[[ Input data, beginning ]]

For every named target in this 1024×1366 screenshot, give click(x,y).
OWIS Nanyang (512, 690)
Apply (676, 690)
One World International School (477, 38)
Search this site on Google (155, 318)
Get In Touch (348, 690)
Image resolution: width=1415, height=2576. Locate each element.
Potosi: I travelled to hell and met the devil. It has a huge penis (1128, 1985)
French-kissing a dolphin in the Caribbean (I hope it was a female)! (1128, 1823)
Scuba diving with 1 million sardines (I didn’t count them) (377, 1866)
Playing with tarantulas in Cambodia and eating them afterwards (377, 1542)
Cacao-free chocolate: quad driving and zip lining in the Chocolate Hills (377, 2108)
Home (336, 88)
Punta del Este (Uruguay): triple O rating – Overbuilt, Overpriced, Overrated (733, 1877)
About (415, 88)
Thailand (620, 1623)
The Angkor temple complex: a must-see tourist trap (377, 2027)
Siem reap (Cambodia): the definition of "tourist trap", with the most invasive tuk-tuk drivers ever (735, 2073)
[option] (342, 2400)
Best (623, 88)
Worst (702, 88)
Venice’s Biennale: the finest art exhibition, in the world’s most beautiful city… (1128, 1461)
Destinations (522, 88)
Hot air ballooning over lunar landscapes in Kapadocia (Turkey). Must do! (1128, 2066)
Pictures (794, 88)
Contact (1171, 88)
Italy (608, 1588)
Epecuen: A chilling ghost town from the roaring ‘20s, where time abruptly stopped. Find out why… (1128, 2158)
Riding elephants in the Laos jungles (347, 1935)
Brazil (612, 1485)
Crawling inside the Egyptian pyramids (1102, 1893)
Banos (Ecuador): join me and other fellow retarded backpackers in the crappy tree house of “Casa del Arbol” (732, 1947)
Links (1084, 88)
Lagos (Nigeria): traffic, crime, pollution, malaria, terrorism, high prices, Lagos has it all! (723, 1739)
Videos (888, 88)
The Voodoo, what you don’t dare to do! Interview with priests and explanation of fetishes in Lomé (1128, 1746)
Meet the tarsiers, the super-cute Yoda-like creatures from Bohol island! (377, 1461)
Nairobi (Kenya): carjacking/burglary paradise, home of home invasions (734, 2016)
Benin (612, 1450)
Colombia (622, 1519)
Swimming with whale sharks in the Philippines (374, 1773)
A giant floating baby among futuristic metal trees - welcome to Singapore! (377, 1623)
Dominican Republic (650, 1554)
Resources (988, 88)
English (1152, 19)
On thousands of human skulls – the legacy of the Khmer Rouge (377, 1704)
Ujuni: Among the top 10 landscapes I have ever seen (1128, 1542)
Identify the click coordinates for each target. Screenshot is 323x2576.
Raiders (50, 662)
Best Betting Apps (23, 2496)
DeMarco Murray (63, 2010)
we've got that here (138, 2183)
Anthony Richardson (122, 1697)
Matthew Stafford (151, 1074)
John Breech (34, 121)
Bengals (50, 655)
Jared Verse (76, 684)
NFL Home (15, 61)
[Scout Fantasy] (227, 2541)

[[ Input data, end ]]

**What needs to be done:** Each line of the material with the word "them" in it should be listed.

**Response:**
Scuba diving with 1 million sardines (I didn’t count them) (377, 1866)
Playing with tarantulas in Cambodia and eating them afterwards (377, 1542)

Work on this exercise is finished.